TORONTO — Another member of the Grey Cup-champion Toronto Argonauts has criticized the CFL team for not allowing him to pursue NFL opportunities this off-season.
On Friday, defensive lineman Victor Butler wrote in a bylined story to 3DownNation, a website covering all Canadian football, the Argos are going back on a gentleman’s agreement to let him out of his CFL deal to return to the NFL. The story’s headline is: The Argonauts are holding me hostage.
Earlier this week, running back James Wilder Jr. announced he was sitting out the ’18 season after Toronto wouldn’t allow him to pursue opportunities south of the border. Wilder has one year remaining on his CFL contract.
Butler said he signed a one-year deal, plus a team option, with Toronto last February but with the understanding following the ‘17 season he’d be allowed to pursue NFL opportunities. If unsuccessful, then he’d return to rejoin the Argos.
But shortly after Butler signed, Toronto hired Jim Popp as its GM and Marc Trestman as head coach. According to Butler, Popp has given him two choices: Play for the Argos or retire.
“Because to them, I am not a person, my family doesn’t matter and our happiness and well-being are the furthest thing from their mind,” Butler said. “I am a pawn in their game, one where I am expected to shut my mouth know my role and be grateful for whatever scraps they throw me.”
When contacted, the Argos offered no comment.
The six-foot-two, 248-pound Butler registered 10 sacks with Toronto last season, his first in the CFL, and helped the Argos beat Calgary 27-24 in the Grey Cup game.
Prior to joining the Argos, Butler spent seven years in the NFL with the Dallas Cowboys (2009-12), New Orleans Saints (2013), Arizona Cardinals (2014), Indianapolis Colts (2014) and New York Giants (2015).
As a seven-year veteran, Butler, 30, would stand to make at least US$915,000 in the NFL this season, compared to the $60,000 he said he’s scheduled to earn with Toronto. Butler is a married father of one with a second child on the way.
“As a professional athlete our careers are limited, as a football player you can cut that in half,” Butler said. “At 30-years-old, it’s only a matter of time before I am; too old, too broken, and too tired to do what I do.
“At that point will Jim Popp or the Argos start a Go Fund Me for my family? Is there a college fund with my children’s names on it somewhere? Hell, will I get health insurance after I am done? The answer is NO!”
Butler was also critical of the Argos’ practice facility at a former Toronto high school. But because the football field there isn’t in good enough condition to practise on, the players must take a bus to other venues for practices.
“As a player, having no stability in our routine was very difficult,” Butler said. “Even after settling on a facility, it was a run down old school complete with live bats in the restroom and the threat of vandals and arsonist looming around every day.
“As a professional, I was shocked and appalled when we were forced to beg and plead for breakfast to be provided, and then to have those meals taken out of your already small game cheque. I had to find creative ways to care for my body as an elite athlete because we are unable to afford simple maintenance, which is KEY to performing as a professional athlete. There should be a professional standard, and if that was it, then it’s no wonder why we couldn’t fill BMO stadium on a good day.”

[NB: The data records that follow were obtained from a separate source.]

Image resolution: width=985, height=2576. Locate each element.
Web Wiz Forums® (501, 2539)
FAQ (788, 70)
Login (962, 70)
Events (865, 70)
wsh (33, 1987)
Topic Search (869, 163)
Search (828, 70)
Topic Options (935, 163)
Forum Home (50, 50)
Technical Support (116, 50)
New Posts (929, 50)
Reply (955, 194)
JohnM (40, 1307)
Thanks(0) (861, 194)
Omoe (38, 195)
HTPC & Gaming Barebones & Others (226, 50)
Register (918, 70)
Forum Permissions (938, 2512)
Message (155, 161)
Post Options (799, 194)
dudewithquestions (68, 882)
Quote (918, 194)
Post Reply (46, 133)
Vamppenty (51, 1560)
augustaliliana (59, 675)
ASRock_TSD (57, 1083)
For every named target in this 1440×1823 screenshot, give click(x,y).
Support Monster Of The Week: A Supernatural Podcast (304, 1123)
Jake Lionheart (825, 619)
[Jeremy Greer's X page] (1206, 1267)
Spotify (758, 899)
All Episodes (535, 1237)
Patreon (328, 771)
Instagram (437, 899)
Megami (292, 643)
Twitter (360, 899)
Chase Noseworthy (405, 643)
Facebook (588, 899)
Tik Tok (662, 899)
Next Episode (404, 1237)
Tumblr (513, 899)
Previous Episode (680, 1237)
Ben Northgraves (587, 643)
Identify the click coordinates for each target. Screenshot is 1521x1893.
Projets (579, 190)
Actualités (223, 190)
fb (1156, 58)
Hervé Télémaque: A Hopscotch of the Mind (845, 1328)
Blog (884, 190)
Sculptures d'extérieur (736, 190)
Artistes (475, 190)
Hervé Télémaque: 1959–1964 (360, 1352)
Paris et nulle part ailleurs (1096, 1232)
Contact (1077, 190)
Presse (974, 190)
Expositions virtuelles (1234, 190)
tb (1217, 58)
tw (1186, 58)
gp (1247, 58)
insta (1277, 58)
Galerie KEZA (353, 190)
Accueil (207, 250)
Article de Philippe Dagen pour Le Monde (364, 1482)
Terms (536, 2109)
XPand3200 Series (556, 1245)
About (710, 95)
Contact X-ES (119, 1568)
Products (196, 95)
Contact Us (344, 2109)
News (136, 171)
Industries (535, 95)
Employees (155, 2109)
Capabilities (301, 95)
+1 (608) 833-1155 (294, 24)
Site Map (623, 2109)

Butler’s issues didn’t stop there.
“Off the field things were even tougher, trying to find a safe and secure place for you and your family to live with little to no time or help, proved to be mentally and emotionally challenging,” he said. “Especially when you’re given a housing budget of $1,000 a month CDN which for those of you who stay in the greater Toronto area know is next to impossible.
“It is extremely difficult on an entry-level CFL salary to maintain a home not to mention transportation, groceries, renting internationally and taxes in two countries. It adds up quick and the math isn’t very pretty.”
Butler said because he has a family, this situation isn’t only about him and doesn’t feel the Argos appreciate that.
“I am extremely disappointed and disgusted because this organization and league preach professionalism and family values yet they refuse to practice these things,” he said. “At the end of the day, we as human beings just want to provide for our families and create a sense of security and happiness for them.
“The league has to change if it is to thrive or keep heading down this dangerous road and remain trapped in obscurity while hockey, baseball, basketball, and even soccer continue eclipsing this great sport in the North. I am vexed that anyone would want to be a part of a league that preys on the dreams of young men, then holding them and their talents hostage until they submit to a position of powerlessness.”